As mentioned above, your ddply call seems off to me - I think it always yields the same ratio (over the whole dataframe). I could not figure out a compact elegant one from the top of my head so I had to resort to a somewhat clunky one but it does work.
EDIT: I changed the code to reflect the workaround described by http://rwiki.sciviews.org/doku.php?id=tips:graphics-ggplot2:aligntwoplots to adress the OP's comment.
#sample data
test=data.frame(gender=c("m","m","f","m","f","f","f"),age=c(1,3,4,4,3,4,4))
require(plyr)
age_N <- ddply(test, c("age","gender"), summarise, N=length(gender))
require(reshape2)
ratio_df <- dcast(age_N, age ~ gender, value.var="N", fill=0)
ratio_df$ratio <- ratio_df$m / (ratio_df$f+ratio_df$m)
#create variables for facetting
test$panel = rep("Distribution",length(test$gender))

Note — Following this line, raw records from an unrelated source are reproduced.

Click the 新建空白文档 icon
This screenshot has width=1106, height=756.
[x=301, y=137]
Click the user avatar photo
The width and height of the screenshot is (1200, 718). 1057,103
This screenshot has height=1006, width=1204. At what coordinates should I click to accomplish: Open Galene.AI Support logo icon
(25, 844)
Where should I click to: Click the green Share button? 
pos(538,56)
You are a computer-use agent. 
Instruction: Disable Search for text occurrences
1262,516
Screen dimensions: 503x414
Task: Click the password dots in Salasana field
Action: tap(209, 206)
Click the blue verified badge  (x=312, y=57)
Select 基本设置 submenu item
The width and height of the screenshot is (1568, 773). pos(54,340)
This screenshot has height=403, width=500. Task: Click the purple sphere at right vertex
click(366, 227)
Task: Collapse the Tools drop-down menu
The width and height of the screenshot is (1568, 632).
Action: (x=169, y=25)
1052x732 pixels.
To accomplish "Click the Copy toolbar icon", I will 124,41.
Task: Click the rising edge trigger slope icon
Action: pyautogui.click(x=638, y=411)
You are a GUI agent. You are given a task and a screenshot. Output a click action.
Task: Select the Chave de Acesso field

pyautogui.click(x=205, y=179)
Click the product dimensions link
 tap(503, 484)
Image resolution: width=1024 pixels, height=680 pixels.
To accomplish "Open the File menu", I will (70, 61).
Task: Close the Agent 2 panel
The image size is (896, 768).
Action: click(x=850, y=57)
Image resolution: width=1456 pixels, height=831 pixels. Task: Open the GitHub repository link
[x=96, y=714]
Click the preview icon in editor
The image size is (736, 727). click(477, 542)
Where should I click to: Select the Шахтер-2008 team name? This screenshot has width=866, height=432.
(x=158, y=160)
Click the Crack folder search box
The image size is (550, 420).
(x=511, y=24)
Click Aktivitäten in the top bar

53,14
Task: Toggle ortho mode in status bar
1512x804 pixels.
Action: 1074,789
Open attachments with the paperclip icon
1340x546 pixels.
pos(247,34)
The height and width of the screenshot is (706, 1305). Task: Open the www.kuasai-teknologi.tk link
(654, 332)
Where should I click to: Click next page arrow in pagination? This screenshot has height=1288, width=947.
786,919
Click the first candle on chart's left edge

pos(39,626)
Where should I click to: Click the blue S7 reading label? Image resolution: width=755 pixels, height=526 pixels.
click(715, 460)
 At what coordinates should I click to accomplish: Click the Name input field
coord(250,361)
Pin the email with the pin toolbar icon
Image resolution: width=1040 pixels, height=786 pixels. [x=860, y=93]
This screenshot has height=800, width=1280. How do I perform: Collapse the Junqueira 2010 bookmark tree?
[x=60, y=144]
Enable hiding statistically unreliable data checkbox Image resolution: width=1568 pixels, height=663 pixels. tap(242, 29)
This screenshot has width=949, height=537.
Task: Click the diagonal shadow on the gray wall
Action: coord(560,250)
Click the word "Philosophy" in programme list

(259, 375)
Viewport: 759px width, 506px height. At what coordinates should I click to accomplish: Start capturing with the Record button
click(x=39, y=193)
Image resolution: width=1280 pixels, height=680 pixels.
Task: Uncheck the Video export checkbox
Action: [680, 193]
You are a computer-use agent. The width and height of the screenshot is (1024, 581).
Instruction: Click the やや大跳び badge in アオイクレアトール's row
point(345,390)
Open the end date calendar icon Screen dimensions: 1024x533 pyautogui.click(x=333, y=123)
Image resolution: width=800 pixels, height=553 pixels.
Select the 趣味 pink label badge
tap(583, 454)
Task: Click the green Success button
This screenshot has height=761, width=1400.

ratio_df$panel = rep("Ratio",length(ratio_df$ratio))
test$panel <- factor(test$panel,levels=c("Ratio","Distribution"))
require(ggplot2)
g <- ggplot(data = test, aes(x = factor(age)))
g <- g + facet_wrap(~panel,scale="free",ncol=1)
g <- g + geom_line(data = ratio_df, aes(x = factor(age), y = ratio, group=1))
g <- g + geom_bar(aes(fill=gender))
print(g)
Is this what you are looking for? However, I think @SvenHohenstein is right that the line does not any information as the split is evident form the fill.